The Greek government has appealed for calm following rioting sparked by the fatal shooting of a teenage boy by police.
Thousands of youths rampaged through Athens and the northern Greek city of Thessaloniki today, burning dozens of shops and vehicles in a second day of rioting after police shot dead a 15-year-old boy.
Greece's worst protests in years erupted in the capital late yesterday after the shooting of the teenager, and quickly spread to Thessaloniki and the tourist islands of Crete and Corfu.
Police said more than 34 people had been injured, including one woman with a serious head wound, while 20 were detained.
‘We have briefed the Prime Minister,’ Interior Minister Prokopis Pavlopoulos, whose offer to resign was rejected, told reporters after a government meeting. ‘The rage is understandable but it cannot turn against all society.’

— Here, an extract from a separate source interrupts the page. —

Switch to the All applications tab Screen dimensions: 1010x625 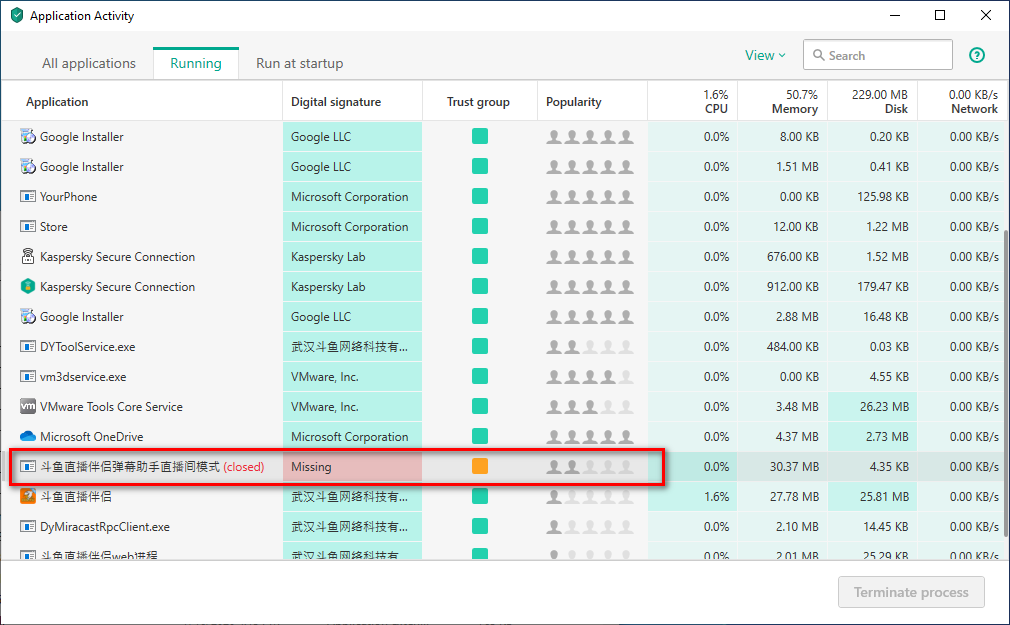[x=89, y=63]
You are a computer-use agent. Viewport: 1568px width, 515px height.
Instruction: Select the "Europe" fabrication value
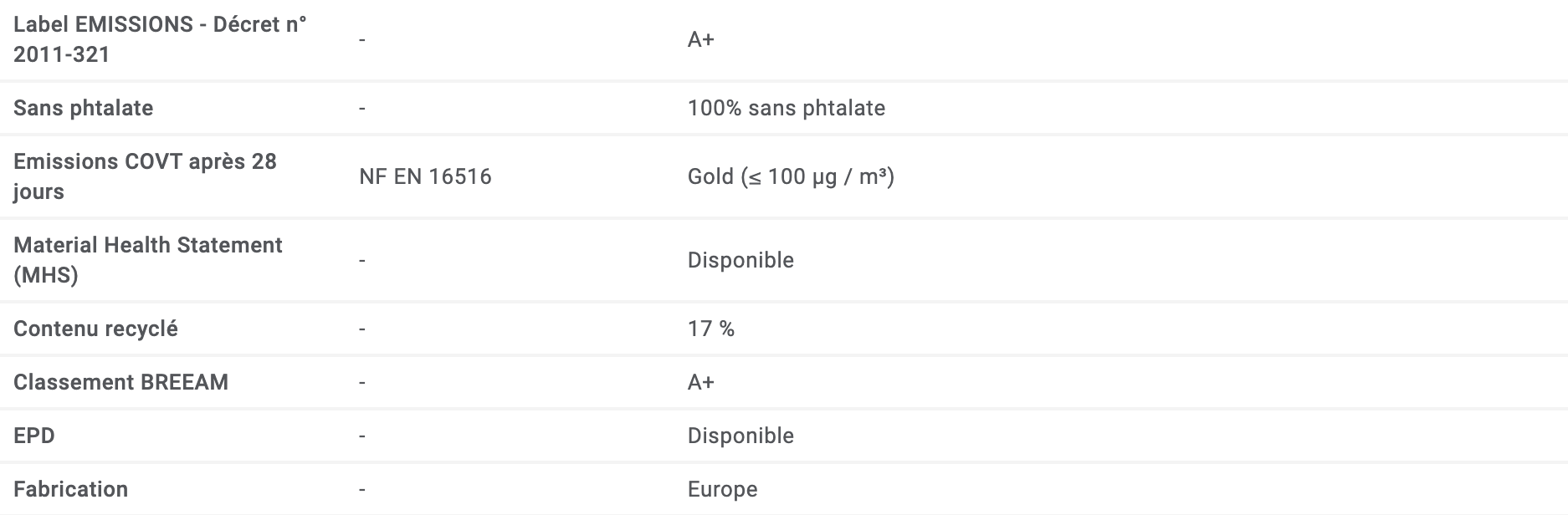(722, 489)
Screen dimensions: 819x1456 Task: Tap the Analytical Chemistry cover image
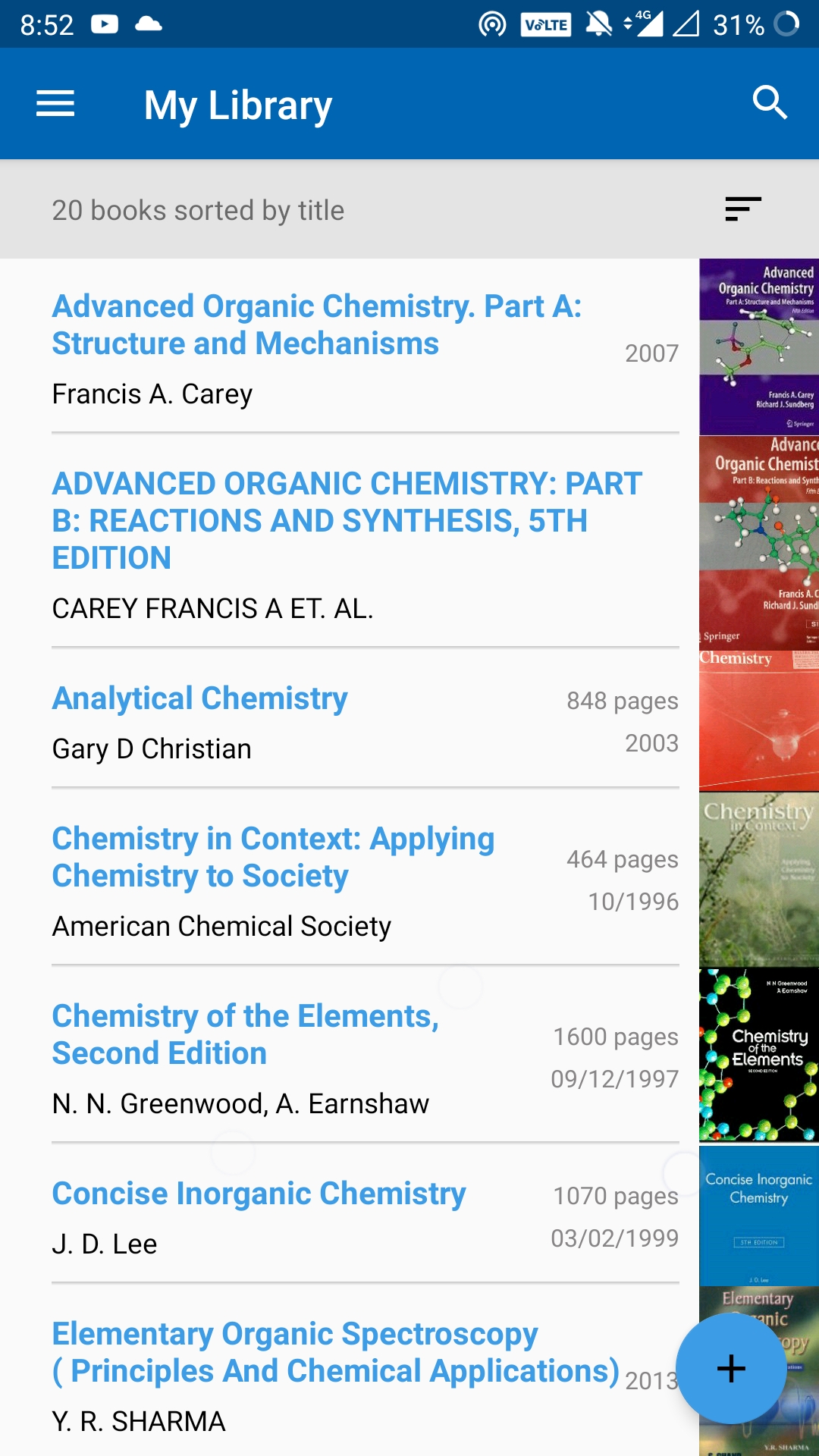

Prime Minister Costas Karamanlis, whose government has been shaken by scandals and an economic slowdown, pledged action in a public apology to the father of the dead boy.
In central Athens, glass, debris and charred cars were strewn across streets choked with tear gas. Few pedestrians ventured out, holding handkerchiefs to their faces.
For most of today, protesters chanting ‘Killers in Uniform’ rained petrol bombs down on rows of riot police while helicopters hovered overhead.
More than 30 shops and a dozen banks were torched in the capital's busiest commercial districts ahead of the busy Christmas period.
As night fell, more than 1,000 students played a cat and mouse game with police. Police said they planned to pull out of the area overnight in order to defuse tensions.
In Thessaloniki, a protest by more than 1,000 people descended into violence when marchers lobbed firebombs at police, set fire to a bank and smashed several stores.
Rioters also clashed with police in the western city of Patras and outside police headquarters in Crete's second city of Chania. On Corfu, rioters smashed up four cars and two shops, and an 18-year-old woman was injured.